YOUR OBJECTIVE —
All lines from the entries below that contain the string "header" should be copied out.

Stored items:
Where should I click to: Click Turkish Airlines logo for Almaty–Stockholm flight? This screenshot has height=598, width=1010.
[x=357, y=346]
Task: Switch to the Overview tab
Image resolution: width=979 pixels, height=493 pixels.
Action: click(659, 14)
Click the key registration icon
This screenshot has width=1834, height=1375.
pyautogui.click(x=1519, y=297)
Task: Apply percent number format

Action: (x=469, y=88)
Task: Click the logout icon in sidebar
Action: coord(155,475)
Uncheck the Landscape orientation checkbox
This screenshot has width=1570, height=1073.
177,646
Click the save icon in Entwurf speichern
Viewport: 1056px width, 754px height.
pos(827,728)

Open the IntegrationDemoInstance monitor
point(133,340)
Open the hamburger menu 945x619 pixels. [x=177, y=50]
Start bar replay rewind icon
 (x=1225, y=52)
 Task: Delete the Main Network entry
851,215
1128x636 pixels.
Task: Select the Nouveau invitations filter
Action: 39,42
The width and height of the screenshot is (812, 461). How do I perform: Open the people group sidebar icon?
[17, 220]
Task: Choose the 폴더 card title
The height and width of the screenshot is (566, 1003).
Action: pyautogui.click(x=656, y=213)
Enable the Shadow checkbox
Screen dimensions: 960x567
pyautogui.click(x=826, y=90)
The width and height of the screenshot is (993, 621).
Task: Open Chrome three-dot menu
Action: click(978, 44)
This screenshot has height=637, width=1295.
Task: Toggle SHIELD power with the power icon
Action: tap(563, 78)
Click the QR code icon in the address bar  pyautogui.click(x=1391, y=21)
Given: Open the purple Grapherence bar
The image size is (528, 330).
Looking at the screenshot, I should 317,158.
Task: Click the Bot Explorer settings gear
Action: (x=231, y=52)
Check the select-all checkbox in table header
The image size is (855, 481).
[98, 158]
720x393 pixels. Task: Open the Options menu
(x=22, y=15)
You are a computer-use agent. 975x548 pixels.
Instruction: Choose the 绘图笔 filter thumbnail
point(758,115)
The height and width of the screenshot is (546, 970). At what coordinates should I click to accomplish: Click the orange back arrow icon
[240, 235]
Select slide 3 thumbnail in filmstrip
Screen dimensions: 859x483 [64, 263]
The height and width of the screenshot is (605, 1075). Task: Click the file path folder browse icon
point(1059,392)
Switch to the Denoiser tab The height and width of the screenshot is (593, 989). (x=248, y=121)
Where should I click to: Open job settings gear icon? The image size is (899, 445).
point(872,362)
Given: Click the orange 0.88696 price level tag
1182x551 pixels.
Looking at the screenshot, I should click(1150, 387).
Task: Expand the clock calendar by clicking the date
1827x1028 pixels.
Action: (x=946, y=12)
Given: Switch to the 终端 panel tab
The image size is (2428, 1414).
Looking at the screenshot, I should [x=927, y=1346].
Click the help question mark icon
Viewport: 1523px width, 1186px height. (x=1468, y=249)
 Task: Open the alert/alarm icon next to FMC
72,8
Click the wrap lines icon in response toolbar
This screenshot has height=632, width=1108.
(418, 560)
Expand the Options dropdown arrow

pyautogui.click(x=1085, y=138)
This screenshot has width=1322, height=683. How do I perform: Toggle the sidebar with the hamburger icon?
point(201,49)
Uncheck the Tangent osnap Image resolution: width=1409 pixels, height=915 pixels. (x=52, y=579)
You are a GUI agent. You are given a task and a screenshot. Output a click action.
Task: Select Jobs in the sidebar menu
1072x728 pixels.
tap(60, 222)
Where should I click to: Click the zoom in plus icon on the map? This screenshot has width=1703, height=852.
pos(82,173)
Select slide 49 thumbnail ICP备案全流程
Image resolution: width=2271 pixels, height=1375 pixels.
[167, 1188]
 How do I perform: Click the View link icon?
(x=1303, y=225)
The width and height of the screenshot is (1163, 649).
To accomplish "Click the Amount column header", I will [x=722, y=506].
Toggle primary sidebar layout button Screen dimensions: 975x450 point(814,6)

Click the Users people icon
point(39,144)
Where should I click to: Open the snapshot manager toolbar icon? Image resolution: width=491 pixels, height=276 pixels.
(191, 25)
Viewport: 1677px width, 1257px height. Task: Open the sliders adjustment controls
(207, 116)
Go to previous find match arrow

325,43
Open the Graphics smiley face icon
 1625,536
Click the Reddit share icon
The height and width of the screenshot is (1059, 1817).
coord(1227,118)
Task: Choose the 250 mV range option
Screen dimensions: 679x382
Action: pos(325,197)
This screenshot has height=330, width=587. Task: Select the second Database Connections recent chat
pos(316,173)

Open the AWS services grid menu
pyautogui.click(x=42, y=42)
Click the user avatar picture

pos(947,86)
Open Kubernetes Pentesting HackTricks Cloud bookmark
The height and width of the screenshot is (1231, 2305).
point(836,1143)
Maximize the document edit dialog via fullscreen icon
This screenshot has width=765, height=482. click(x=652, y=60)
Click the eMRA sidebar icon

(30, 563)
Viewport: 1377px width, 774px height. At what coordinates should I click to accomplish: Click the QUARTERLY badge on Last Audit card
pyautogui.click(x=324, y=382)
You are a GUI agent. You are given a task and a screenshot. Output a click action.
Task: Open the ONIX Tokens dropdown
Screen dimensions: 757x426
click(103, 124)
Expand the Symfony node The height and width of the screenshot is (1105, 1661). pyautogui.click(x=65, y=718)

THE ANSWER —
Check the select-all checkbox in table header
To accomplish "Click the Amount column header", I will [x=722, y=506].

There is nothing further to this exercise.